When our oldest daughter was born I began to gain weight and have a lot of leg pain and marked fatigue. It was not debilitating, and my doctors diagnosed it as fibromyalgia and slow metabolism. Over the next few years I began to feel worse but could find no reasons. I began to experience heart palpitations and was told that I should consider weight loss surgery, even though we could not figure out why I was still gaining weight. I had also began to have a problem with my job in the medical field, I was often exhausted and in to much pain to work my whole shift at the busy Neurosurgeons office I was employed in. We decided to do the surgery and I left my job to open the daycare. We were optimistic about the future and soon began to try to have another baby. My pregnancy was great, I had more energy, I was not in pain, and I felt like my old self. We had no idea what was about to happen.

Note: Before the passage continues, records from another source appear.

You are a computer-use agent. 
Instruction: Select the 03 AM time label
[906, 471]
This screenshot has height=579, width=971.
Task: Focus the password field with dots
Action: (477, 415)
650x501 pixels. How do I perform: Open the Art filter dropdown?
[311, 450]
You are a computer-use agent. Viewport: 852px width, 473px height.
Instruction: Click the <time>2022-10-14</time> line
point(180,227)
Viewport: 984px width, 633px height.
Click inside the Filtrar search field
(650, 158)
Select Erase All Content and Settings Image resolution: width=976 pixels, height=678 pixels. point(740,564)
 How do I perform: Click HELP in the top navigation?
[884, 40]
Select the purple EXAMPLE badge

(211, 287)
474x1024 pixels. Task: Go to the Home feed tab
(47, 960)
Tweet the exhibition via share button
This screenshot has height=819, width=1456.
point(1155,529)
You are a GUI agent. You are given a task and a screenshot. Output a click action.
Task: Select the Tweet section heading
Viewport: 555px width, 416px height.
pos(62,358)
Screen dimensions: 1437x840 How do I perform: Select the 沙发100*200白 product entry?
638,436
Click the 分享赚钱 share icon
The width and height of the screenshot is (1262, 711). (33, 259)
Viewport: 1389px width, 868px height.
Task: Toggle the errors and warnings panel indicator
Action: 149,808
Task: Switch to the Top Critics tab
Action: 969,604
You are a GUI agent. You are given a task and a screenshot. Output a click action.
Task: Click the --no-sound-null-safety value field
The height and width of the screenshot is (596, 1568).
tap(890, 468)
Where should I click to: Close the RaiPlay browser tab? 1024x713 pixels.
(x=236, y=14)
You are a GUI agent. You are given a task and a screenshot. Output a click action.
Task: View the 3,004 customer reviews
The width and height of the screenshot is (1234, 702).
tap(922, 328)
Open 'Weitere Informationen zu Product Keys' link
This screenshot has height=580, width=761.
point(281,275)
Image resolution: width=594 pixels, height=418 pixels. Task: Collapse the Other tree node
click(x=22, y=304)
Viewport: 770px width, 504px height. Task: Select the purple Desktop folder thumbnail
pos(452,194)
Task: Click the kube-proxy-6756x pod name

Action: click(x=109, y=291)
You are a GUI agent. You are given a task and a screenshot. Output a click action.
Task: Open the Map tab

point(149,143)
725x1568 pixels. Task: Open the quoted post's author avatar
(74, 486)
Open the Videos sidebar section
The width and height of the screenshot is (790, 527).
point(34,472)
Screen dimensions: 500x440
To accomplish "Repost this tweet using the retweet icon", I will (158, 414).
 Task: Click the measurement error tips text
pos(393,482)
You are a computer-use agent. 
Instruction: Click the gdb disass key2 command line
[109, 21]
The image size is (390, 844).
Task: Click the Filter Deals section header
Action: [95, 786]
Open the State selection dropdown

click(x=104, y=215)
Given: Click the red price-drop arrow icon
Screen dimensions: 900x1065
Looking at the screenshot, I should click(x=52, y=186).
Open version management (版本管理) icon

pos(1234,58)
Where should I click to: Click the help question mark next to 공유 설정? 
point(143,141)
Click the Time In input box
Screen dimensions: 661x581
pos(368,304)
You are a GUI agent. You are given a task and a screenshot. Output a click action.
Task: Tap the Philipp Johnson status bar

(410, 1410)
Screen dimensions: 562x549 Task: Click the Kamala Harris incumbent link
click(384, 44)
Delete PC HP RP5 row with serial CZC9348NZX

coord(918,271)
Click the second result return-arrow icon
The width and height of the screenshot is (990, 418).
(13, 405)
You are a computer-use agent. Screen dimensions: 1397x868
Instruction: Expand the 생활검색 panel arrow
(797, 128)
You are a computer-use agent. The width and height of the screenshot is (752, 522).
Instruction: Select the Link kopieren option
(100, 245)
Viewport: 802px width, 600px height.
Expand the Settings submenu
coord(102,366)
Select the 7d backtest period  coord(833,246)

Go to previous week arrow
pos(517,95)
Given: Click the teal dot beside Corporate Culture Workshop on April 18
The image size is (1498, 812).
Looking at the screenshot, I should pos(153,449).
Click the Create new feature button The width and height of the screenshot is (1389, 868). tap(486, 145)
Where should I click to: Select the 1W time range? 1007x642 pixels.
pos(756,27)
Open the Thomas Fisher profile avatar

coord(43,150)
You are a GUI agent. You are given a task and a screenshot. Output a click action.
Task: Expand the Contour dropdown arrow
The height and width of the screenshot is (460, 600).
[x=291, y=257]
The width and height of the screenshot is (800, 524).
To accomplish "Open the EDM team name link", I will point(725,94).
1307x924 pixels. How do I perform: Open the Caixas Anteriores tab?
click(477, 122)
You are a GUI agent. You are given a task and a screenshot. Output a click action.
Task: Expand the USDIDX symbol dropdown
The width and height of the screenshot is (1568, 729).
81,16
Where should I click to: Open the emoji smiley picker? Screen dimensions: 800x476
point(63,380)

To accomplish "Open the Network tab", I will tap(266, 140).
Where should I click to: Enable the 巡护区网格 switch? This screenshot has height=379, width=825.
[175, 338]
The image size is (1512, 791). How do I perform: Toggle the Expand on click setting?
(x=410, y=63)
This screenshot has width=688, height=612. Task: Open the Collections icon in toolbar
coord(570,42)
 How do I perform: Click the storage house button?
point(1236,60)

Our daughter was born on Thanksgiving and we were very excited to go home and get to know her. Unfortunately as soon as I delivered my blood pressure began to climb and by the time I was discharged from the hospital it was dangerous. I followed up with my doctor who sent me to my first specialist. In that time my blood pressure was completely out of control. It took the nephrologist 6 medications to get my pressure down, and he discovered that my hormones were all really out of sorts and then found that I had a tumor on my adrenal gland. He diagnosed me as having Primary hyperaldosteronism also called Conn’s Syndrome. It is a very rare disorder and I was sent to a Endocrinologist to verify the diagnosis. Unfortunately, though I have all of the symptoms, the only place that can officially diagnose me and also the only place who could remove the adrenal gland with a good success rate is the Mayo Clinic in Rochester, Minnesota.

My specialists and primary care have sent paperwork to the head of Endocrinology and he has agreed to take me on and would like me down to begin testing and treatment on September 5th.

The issue is that I would be responsible to pay for transportation, lodging, and also would have to miss work which means I will not be earning a paycheck during my stay, which could be as short as 5 days with a return surgery visit, or could be as long as weeks if they decide I need immediate surgery. 
In order to give my children back their mother I have no choice but to look to the kindness of strangers, friends and family.